Dépressive, révoltée, elle suit une psychanalyse.
Le récit alterne, en cours chapitres, sa vie à Istanbul en 1991 et ses séances de thérapie en 1996.
Ce découpage n'apporte pas grand-chose à l'histoire et tendrait plutôt à en laisser le lecteur extérieur. Je n'ai pas réussi à entrer vraiment dans la vie de Donya.
Mais j'ai quand même envie de savoir la suite, et elle est longue, encore 390 pages.
Et au final, la surprise est bonne. Ce roman nous offre le témoignage de la vie sous un régime obscurantiste et de la détermination à en sortir d'une jeune femme pleine de désir de fuite et de conquête.

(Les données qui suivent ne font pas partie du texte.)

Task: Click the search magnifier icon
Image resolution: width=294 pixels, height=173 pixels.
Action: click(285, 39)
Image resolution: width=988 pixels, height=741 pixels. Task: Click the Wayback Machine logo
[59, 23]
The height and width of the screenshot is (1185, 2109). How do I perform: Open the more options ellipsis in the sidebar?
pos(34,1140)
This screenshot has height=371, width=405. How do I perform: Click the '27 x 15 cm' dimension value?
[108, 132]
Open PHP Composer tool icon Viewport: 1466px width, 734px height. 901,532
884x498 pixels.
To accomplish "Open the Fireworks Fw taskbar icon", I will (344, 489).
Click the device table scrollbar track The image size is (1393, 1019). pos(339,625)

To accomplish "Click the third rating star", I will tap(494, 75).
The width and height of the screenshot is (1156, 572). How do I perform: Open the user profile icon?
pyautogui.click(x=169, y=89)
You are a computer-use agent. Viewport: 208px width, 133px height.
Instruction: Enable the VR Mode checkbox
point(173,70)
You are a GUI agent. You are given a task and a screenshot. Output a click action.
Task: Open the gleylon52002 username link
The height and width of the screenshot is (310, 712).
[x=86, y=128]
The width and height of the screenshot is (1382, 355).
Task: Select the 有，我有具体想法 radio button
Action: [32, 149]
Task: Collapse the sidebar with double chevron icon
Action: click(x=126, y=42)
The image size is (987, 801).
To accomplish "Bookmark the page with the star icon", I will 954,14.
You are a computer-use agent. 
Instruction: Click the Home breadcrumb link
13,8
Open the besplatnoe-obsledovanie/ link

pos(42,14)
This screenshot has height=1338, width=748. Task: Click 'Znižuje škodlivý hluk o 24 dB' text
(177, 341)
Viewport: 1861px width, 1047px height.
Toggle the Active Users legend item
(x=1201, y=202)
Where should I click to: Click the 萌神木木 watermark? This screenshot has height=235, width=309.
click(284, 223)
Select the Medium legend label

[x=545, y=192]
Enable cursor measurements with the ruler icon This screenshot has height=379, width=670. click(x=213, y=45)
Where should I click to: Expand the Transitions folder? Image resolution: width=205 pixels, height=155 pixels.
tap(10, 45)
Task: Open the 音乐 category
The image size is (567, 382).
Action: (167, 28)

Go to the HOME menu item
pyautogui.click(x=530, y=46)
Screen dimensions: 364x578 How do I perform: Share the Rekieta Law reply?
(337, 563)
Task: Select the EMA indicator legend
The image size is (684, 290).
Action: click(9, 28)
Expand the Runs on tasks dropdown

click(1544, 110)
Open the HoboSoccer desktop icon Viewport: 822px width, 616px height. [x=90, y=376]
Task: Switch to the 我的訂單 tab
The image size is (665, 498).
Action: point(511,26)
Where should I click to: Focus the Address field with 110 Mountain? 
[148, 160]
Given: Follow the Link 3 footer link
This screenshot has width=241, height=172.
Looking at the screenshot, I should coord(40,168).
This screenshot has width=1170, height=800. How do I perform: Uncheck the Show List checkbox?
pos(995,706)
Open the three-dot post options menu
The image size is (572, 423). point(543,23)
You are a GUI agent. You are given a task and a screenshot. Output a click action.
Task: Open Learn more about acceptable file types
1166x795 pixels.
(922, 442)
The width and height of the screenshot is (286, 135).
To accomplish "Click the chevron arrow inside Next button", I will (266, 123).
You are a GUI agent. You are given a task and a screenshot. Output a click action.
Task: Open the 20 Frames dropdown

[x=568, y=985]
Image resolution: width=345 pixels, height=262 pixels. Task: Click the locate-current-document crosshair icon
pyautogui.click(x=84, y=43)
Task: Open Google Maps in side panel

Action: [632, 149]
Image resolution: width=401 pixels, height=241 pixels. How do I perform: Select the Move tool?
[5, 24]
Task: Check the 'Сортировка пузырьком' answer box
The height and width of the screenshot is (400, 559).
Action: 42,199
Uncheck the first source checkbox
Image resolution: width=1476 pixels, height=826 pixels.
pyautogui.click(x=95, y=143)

Les envies de mort et la rage de survivre se battent en elle. Et pour s'en sortir, elle recourt à la psychanalyse.
Si le récit des séances se mêle à sa vie passée, on en sent de plus en plus la nécessité en découvrant la vie de Donya. Et si cette alternance m'avait perturbée au début, elle me semble finalement parfaitement cohérente.
C'est un beau portrait de femme, écrit dans un style simple et limpide. Une femme de fort caractère, d'une grande intelligence, qui souffre de son enfance et de son pays, qui va jusqu'au bout de tout pour s'en sortir.
Sa personnalité nous accompagne bien après que ne soit fermé le livre.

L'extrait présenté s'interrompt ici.